» **Material for the task**:
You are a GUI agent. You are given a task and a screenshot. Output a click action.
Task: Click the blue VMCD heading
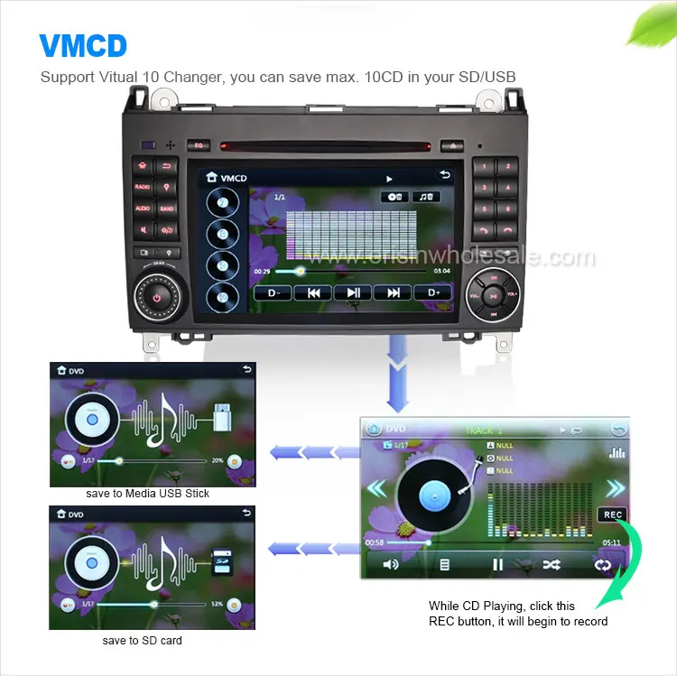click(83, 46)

--

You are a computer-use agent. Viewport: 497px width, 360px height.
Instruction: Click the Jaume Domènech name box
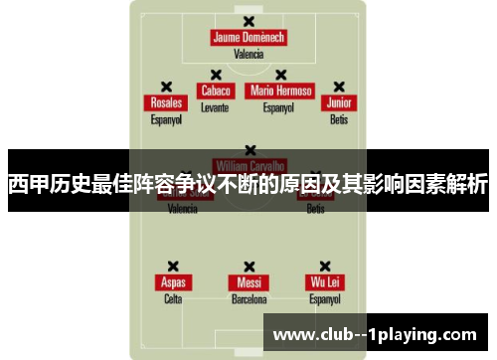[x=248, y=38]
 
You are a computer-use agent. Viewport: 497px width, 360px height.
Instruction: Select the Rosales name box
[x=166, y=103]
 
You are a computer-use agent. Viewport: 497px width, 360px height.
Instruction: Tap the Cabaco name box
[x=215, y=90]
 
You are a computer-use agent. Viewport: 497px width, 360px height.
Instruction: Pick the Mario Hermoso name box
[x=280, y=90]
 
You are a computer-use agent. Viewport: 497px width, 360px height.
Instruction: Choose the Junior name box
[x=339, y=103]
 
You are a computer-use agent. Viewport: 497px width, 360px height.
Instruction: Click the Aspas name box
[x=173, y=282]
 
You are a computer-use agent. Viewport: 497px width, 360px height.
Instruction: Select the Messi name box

» **Objective**: Render everything above from the line containing "You are a GUI" down to the line containing "click(83, 46)" as a JSON list of strings, one string per line, with blank lines dropped and the pictures left out.

» **Solution for this task**:
[
  "You are a GUI agent. You are given a task and a screenshot. Output a click action.",
  "Task: Click the blue VMCD heading",
  "click(83, 46)"
]